(Stored entries)
________

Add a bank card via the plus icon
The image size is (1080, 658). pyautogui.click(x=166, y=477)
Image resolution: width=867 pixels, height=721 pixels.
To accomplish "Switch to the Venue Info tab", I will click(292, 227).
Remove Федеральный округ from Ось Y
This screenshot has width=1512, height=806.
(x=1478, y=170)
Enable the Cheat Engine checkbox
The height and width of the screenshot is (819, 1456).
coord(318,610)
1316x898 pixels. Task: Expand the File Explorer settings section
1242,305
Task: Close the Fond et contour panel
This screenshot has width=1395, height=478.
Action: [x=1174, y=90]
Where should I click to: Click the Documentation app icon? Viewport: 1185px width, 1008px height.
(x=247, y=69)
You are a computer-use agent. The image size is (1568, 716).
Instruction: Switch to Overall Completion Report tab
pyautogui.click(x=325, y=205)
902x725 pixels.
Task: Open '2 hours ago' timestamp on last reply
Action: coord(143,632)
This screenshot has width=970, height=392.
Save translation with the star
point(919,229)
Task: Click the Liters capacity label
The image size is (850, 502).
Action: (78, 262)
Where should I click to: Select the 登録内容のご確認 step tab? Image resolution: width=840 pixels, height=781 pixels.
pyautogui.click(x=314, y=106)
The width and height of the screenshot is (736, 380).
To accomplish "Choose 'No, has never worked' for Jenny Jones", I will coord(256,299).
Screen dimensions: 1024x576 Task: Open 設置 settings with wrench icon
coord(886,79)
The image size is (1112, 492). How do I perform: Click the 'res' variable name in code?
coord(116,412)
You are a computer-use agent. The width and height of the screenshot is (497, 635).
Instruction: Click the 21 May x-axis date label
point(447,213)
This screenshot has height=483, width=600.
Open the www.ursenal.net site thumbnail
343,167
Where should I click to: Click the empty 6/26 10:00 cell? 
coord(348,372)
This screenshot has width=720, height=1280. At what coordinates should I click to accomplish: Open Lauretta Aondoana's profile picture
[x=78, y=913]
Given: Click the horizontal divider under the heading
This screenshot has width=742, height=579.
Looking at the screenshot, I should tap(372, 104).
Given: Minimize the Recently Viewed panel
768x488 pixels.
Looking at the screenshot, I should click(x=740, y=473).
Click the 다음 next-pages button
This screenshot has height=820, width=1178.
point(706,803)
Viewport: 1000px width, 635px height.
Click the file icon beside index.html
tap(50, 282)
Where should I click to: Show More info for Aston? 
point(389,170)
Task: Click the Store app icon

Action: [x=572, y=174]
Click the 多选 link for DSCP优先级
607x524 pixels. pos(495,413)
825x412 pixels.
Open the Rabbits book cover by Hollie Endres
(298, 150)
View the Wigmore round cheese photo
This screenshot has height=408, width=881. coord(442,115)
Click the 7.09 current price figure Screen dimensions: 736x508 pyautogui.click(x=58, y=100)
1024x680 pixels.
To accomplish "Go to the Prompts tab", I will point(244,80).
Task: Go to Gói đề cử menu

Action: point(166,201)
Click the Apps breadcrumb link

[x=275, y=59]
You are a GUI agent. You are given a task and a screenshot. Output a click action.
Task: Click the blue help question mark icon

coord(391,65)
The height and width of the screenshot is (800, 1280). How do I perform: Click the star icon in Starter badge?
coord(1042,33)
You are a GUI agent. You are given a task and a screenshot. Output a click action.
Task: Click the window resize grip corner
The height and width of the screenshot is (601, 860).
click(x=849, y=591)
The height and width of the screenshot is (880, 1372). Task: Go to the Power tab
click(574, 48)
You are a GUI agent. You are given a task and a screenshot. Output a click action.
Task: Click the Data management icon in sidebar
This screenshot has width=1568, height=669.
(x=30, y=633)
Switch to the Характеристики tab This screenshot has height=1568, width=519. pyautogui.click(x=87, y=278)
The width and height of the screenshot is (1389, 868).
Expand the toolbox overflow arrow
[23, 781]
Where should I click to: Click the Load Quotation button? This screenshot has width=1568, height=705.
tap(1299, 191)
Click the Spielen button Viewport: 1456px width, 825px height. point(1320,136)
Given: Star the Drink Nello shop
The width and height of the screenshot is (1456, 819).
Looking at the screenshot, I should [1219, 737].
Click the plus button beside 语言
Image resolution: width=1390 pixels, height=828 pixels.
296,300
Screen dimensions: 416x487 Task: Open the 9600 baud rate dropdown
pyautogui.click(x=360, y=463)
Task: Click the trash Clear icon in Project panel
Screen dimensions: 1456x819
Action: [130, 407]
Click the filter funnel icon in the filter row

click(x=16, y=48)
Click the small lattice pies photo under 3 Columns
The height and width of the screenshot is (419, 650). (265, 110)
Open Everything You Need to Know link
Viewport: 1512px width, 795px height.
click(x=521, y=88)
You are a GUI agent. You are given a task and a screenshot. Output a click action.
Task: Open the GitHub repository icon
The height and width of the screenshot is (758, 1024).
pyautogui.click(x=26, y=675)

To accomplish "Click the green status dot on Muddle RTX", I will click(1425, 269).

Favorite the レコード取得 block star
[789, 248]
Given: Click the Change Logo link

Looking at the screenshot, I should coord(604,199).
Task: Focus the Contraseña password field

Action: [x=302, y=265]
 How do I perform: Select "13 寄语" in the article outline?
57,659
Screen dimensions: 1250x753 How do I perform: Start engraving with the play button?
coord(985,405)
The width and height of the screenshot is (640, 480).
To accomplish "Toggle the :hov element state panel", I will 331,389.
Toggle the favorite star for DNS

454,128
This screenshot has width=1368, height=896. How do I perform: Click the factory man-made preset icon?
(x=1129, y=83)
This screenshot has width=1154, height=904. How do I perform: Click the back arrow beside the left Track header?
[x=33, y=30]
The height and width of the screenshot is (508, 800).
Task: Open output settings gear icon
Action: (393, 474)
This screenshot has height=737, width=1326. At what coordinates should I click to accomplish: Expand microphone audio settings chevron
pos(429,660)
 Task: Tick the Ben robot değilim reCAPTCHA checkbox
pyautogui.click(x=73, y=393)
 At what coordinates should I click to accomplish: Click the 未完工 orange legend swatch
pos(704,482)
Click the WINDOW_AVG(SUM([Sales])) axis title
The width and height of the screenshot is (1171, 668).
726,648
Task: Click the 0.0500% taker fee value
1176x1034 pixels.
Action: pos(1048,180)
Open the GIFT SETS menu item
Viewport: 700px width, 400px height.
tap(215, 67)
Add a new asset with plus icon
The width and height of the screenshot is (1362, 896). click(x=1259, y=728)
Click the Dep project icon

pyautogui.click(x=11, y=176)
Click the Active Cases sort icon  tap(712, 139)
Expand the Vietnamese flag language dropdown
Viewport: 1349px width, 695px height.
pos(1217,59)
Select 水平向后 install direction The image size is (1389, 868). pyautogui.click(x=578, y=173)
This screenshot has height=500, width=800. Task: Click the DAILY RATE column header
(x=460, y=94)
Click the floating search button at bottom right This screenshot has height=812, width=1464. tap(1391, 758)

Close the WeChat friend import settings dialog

________

Please copy out the entries above exactly, everything from the line containing "Task: Focus the Contraseña password field" down to the line containing "Click the floating", both of those lines included.

Task: Focus the Contraseña password field

Action: [x=302, y=265]
 How do I perform: Select "13 寄语" in the article outline?
57,659
Screen dimensions: 1250x753 How do I perform: Start engraving with the play button?
coord(985,405)
The width and height of the screenshot is (640, 480).
To accomplish "Toggle the :hov element state panel", I will 331,389.
Toggle the favorite star for DNS

454,128
This screenshot has width=1368, height=896. How do I perform: Click the factory man-made preset icon?
(x=1129, y=83)
This screenshot has width=1154, height=904. How do I perform: Click the back arrow beside the left Track header?
[x=33, y=30]
The height and width of the screenshot is (508, 800).
Task: Open output settings gear icon
Action: (393, 474)
This screenshot has height=737, width=1326. At what coordinates should I click to accomplish: Expand microphone audio settings chevron
pos(429,660)
 Task: Tick the Ben robot değilim reCAPTCHA checkbox
pyautogui.click(x=73, y=393)
 At what coordinates should I click to accomplish: Click the 未完工 orange legend swatch
pos(704,482)
Click the WINDOW_AVG(SUM([Sales])) axis title
The width and height of the screenshot is (1171, 668).
726,648
Task: Click the 0.0500% taker fee value
1176x1034 pixels.
Action: pos(1048,180)
Open the GIFT SETS menu item
Viewport: 700px width, 400px height.
tap(215, 67)
Add a new asset with plus icon
The width and height of the screenshot is (1362, 896). click(x=1259, y=728)
Click the Dep project icon

pyautogui.click(x=11, y=176)
Click the Active Cases sort icon  tap(712, 139)
Expand the Vietnamese flag language dropdown
Viewport: 1349px width, 695px height.
pos(1217,59)
Select 水平向后 install direction The image size is (1389, 868). pyautogui.click(x=578, y=173)
This screenshot has height=500, width=800. Task: Click the DAILY RATE column header
(x=460, y=94)
Click the floating search button at bottom right This screenshot has height=812, width=1464. tap(1391, 758)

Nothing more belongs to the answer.